▸ Entries drawn from a collection:
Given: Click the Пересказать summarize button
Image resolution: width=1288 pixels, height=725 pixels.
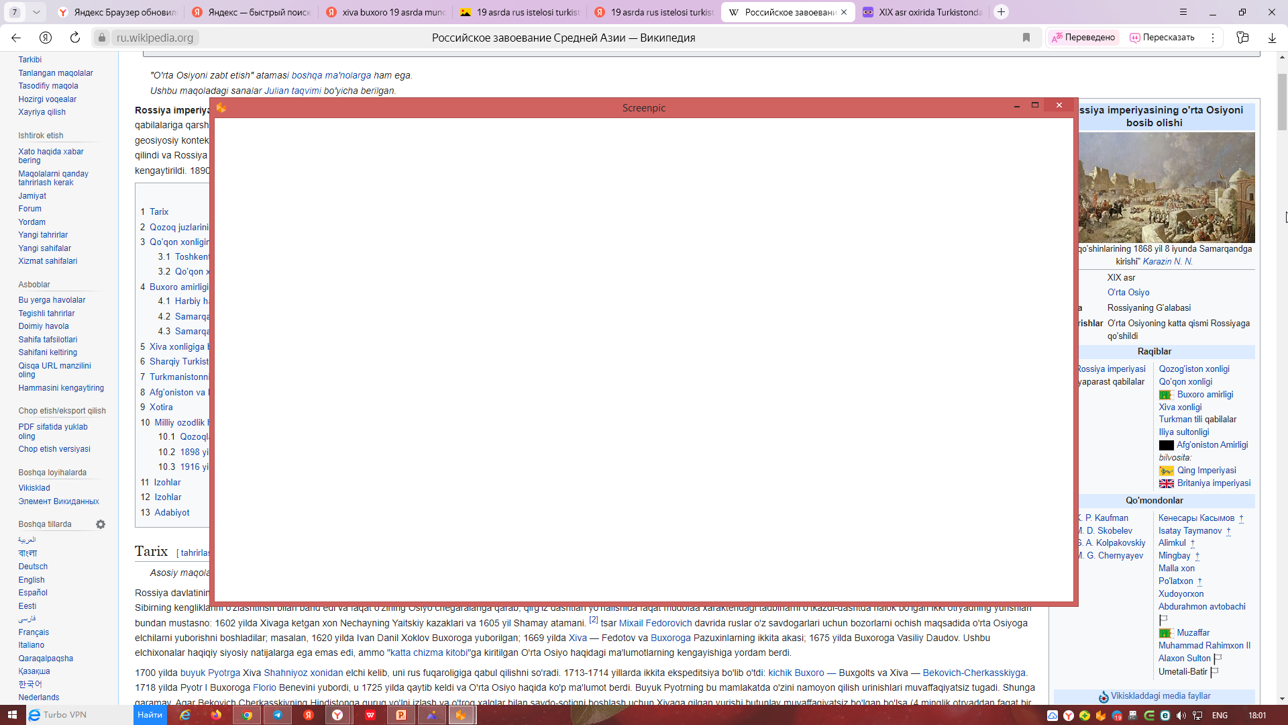Looking at the screenshot, I should pos(1162,38).
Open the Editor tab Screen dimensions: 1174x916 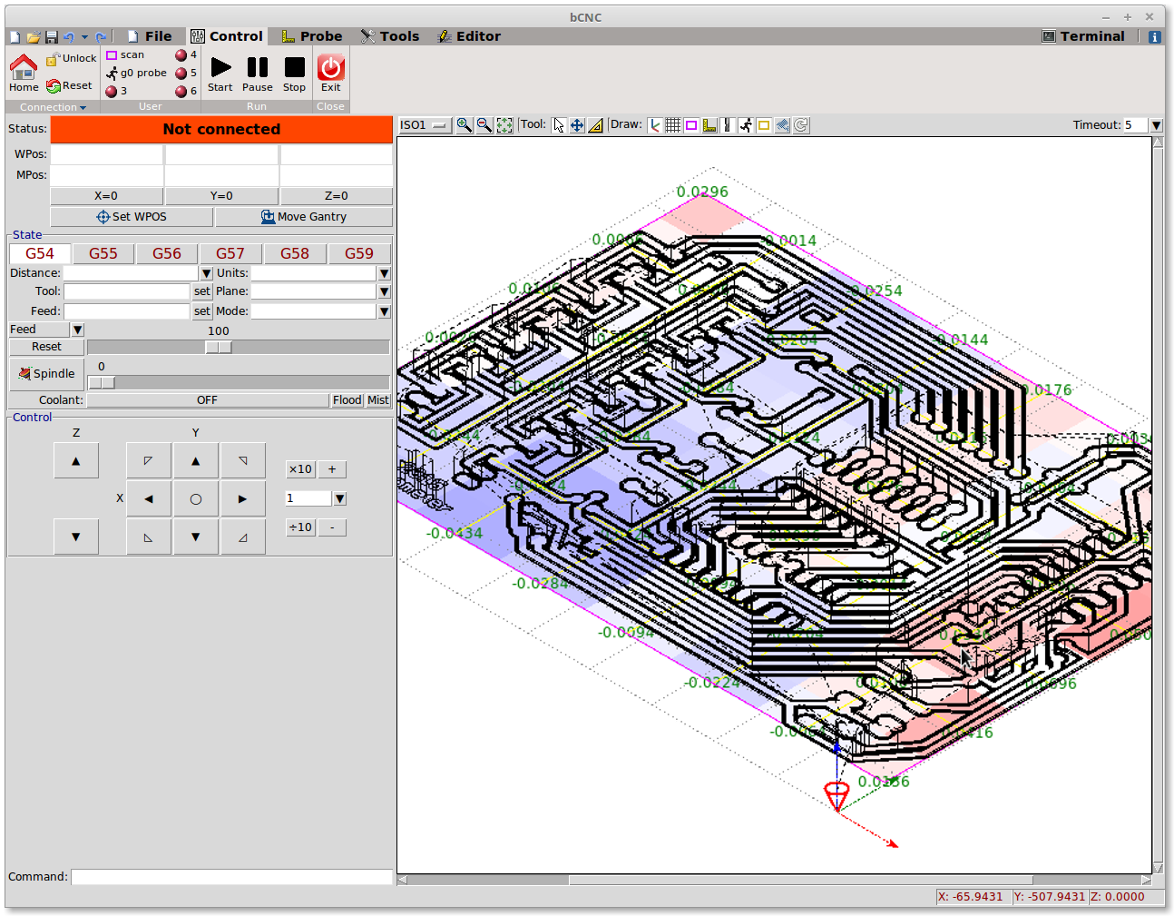pos(469,36)
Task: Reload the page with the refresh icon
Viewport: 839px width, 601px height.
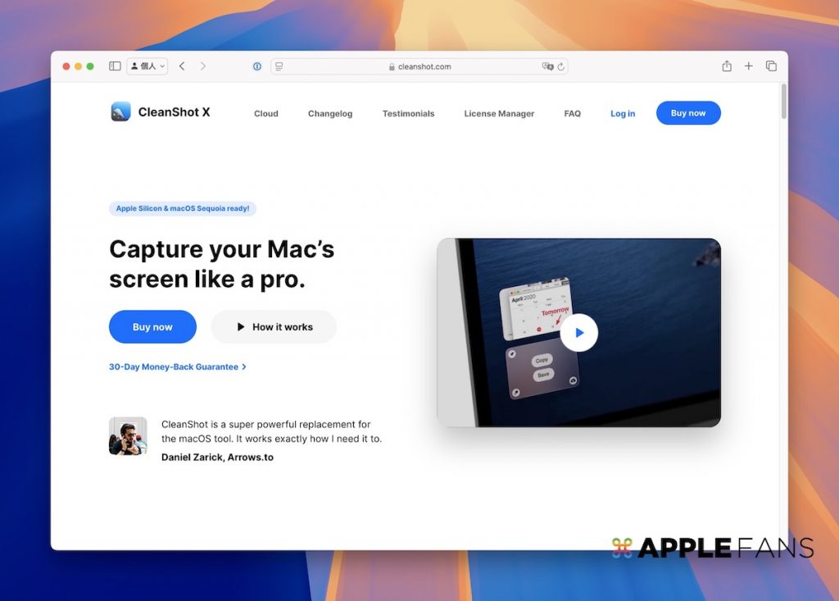Action: click(x=561, y=66)
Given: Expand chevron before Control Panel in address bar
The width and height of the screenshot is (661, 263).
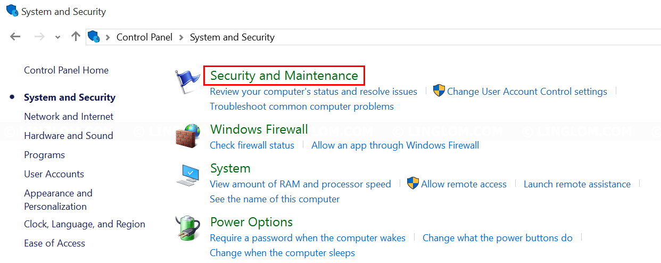Looking at the screenshot, I should (108, 37).
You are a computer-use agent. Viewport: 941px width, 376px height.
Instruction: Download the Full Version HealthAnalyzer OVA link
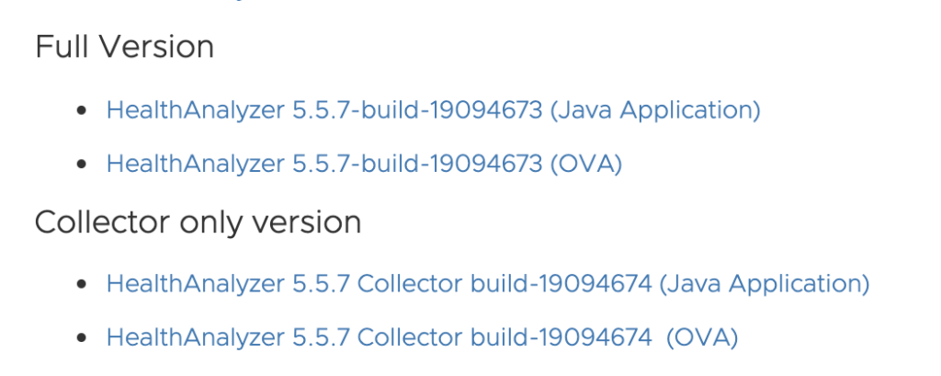364,164
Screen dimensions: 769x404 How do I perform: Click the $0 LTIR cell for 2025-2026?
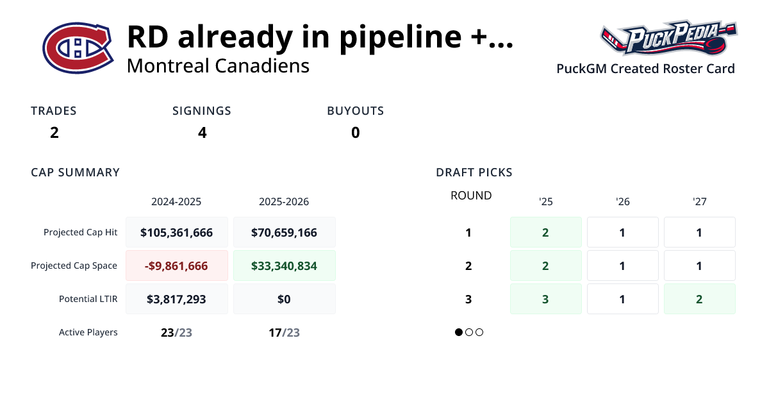pos(285,298)
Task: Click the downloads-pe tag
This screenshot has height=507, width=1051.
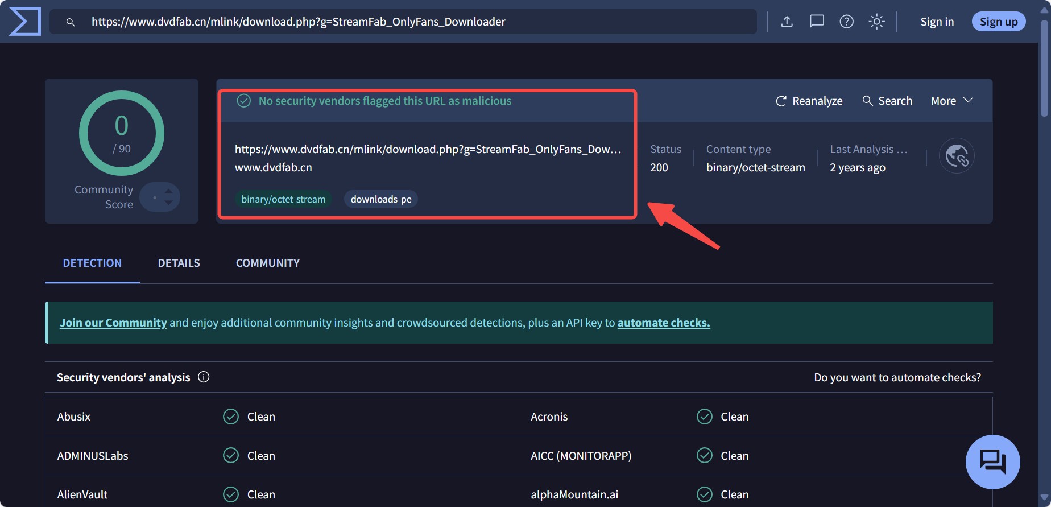Action: 380,199
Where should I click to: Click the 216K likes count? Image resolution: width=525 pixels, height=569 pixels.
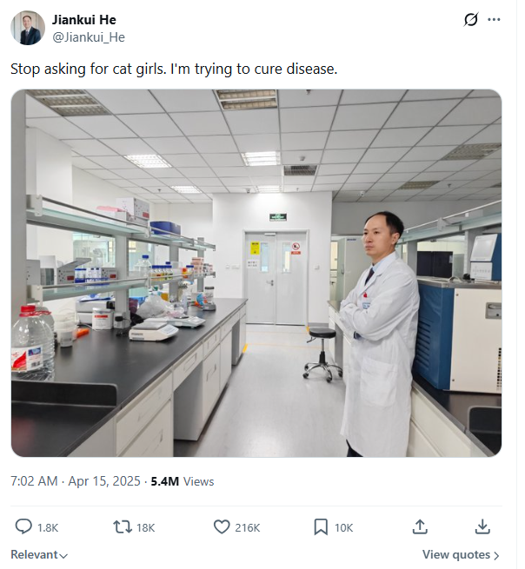tap(248, 527)
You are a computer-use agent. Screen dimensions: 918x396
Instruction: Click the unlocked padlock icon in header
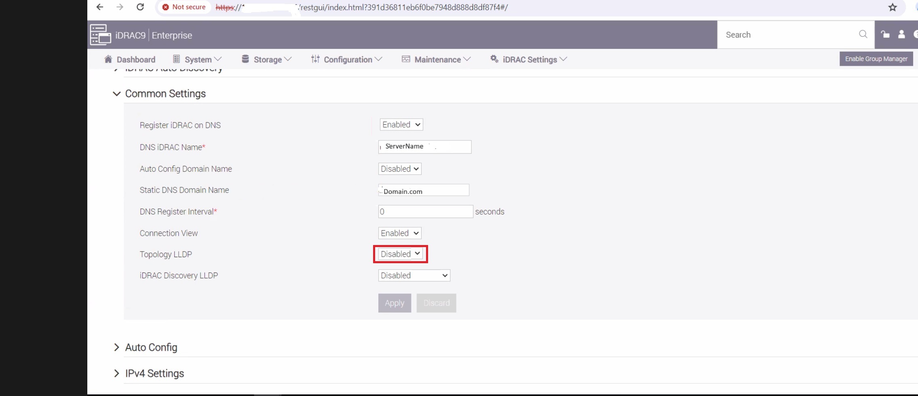885,34
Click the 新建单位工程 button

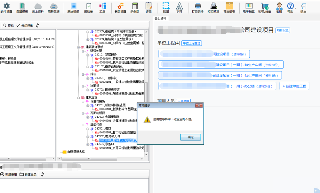click(x=294, y=86)
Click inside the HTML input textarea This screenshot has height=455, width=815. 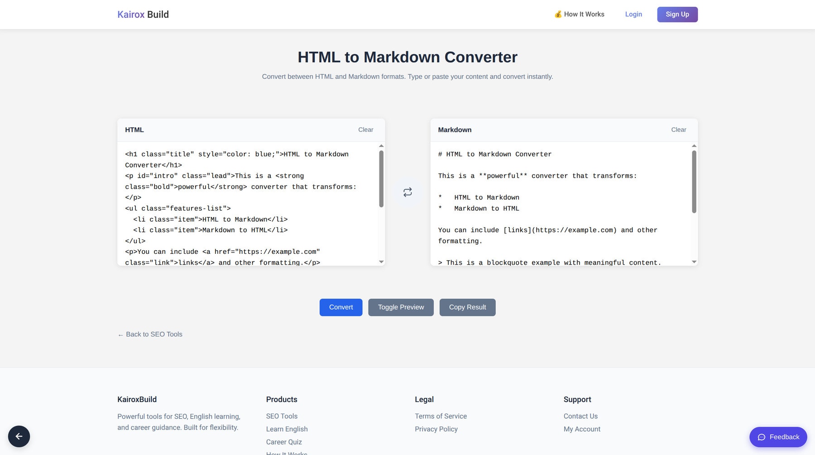click(249, 204)
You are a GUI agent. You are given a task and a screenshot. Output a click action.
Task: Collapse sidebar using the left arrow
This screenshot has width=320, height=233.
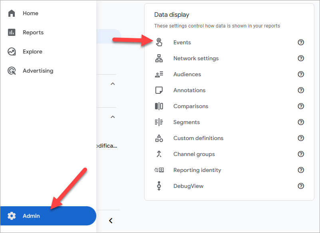coord(111,221)
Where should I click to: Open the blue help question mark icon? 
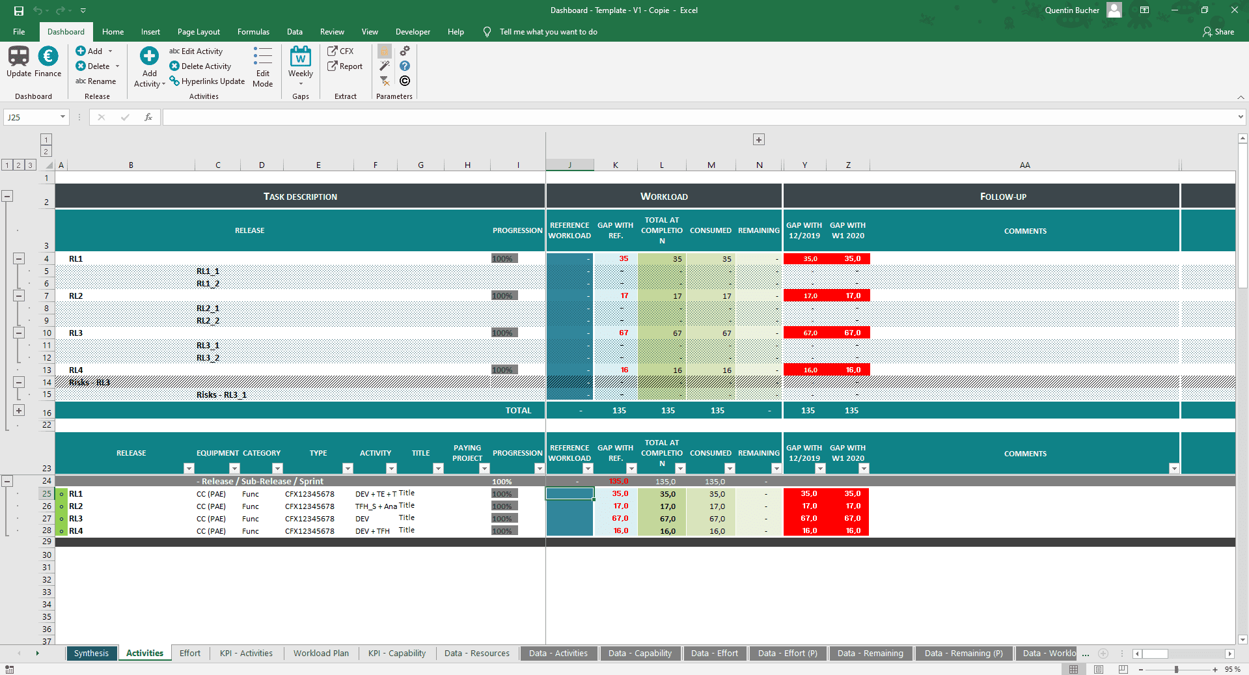click(x=405, y=66)
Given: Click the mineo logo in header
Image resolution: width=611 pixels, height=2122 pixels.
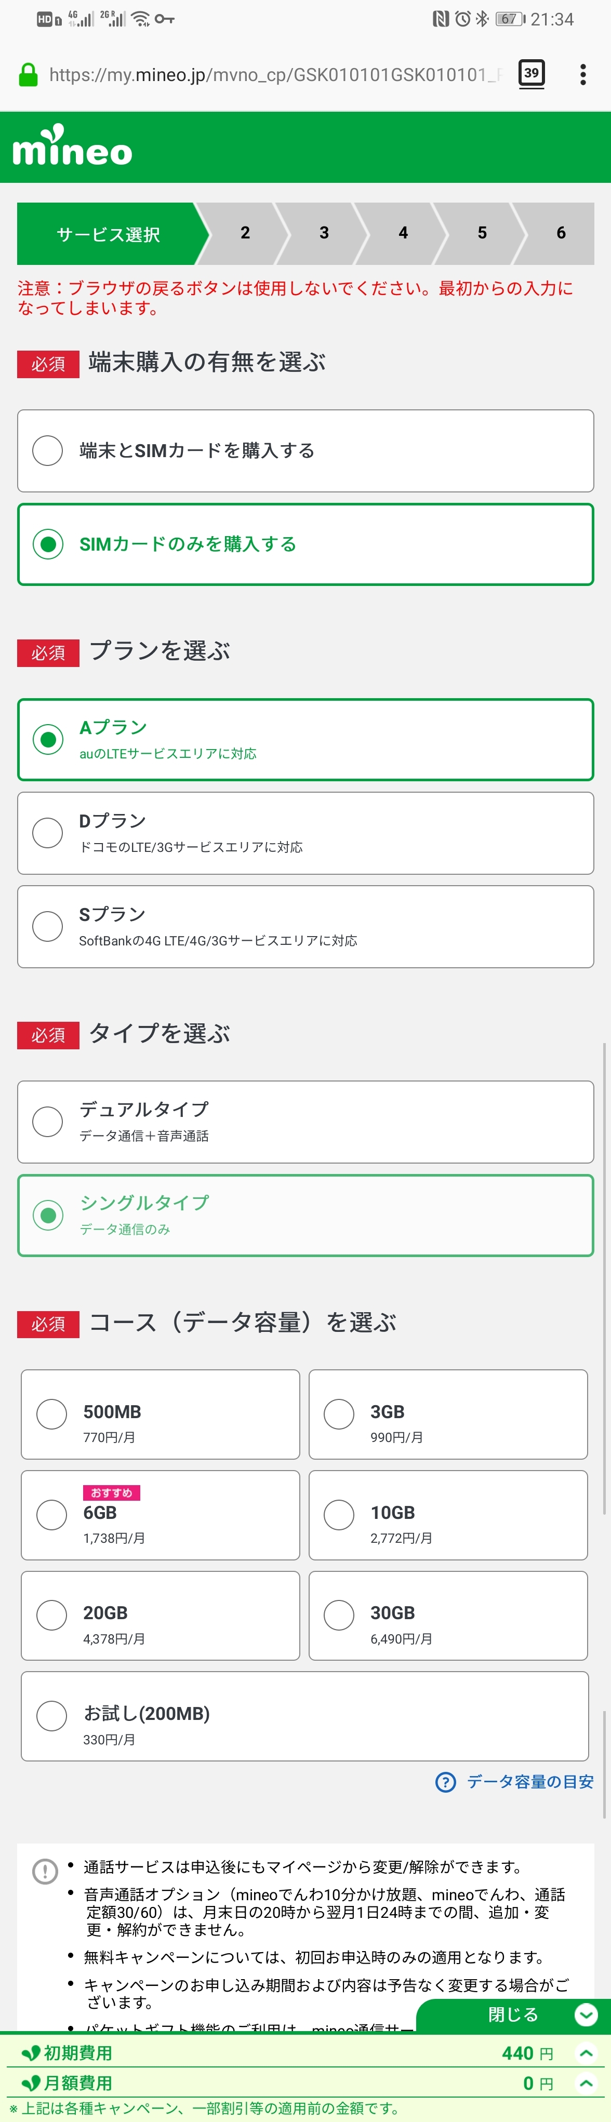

▸ YOUR OBJECTIVE: Please write out the items between the lines holding "Screen dimensions: 769x404" and "tap(248, 527)", inclusive, changing "Image resolution" to "Screenshot size" and keeping everything else the same. Leave the pictures out of your answer.

▸ EXERCISE ANSWER:
Screen dimensions: 769x404 How do I perform: Click the $0 LTIR cell for 2025-2026?
pos(285,298)
Task: Click the downloads-pe tag
This screenshot has height=507, width=1051.
Action: 380,199
Where should I click to: Click the 216K likes count? Screenshot size: width=525 pixels, height=569 pixels.
tap(248, 527)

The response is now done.